Lightly sand the guitar’s rich wood. If this is not done, the new finish you are able to hold will not stick and will flake off. Even if the raw wood is exposed, you can use wood bleach to correct any stains that may have been inaccessible while the finish was still on the guitar.
If the guitar is made of porous wood (as many guitars were) use a filler, such as epoxy or acrylic varnish, to fill in the most prominent pores. Sand the filled pores to ensure that the filler is smoothed down.
Select the desired finish. Each guitar is different and there are many different types of finishes. Classical guitars are often finished with a technique called French polishing, which means applying layers of shale mixed with alcohol and then using a few drops of oil to ‘polish’ the shell until the instrument surface is uniform (see references for more information). polishing takes time to master, you may want to use varnish or various synthetic materials that are easier to apply. If you are trying to restore it to its original condition, do not use a finishing technique after 1950.

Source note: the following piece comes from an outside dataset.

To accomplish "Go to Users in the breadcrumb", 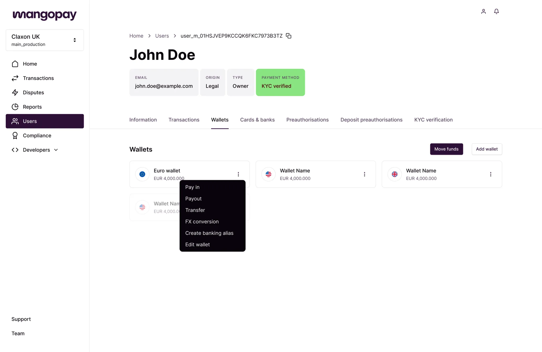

Use masking tape to protect the guitar’s bridge and neck before refining. The neck is glued in the unfinished wood and should not come in contact with Finishing products should remain on the outside of the guitar.
Apply the base coat on the surface. This should be Shellac on an older guitar. When applying Shellac or other chemicals, do so in a ventilated room, as the vapors are toxic. After the base coat, apply a second and third coat with a water-based varnish. This can be done with a brush, but to prevent runs, spray on.
Replace the guitar after the targets have dried. Sand carefully and be careful not to damage the application of the surface. After this is done, continue applying the finish and sanding until the desired amount of coating has been achieved.
Tips and warnings
The guitars were a bit popular from the end of the 19th century through the beginning of the 20th century. Parlor guitars are easily recognizable, as their bodies are smaller than concert guitars. Various surfaces and forests were used to create these instruments — it was often more convenient than acoustic purposes.
Refinishing an old salon guitar is not much different than refining a modern acoustic concert guitar. However, it is still very difficult.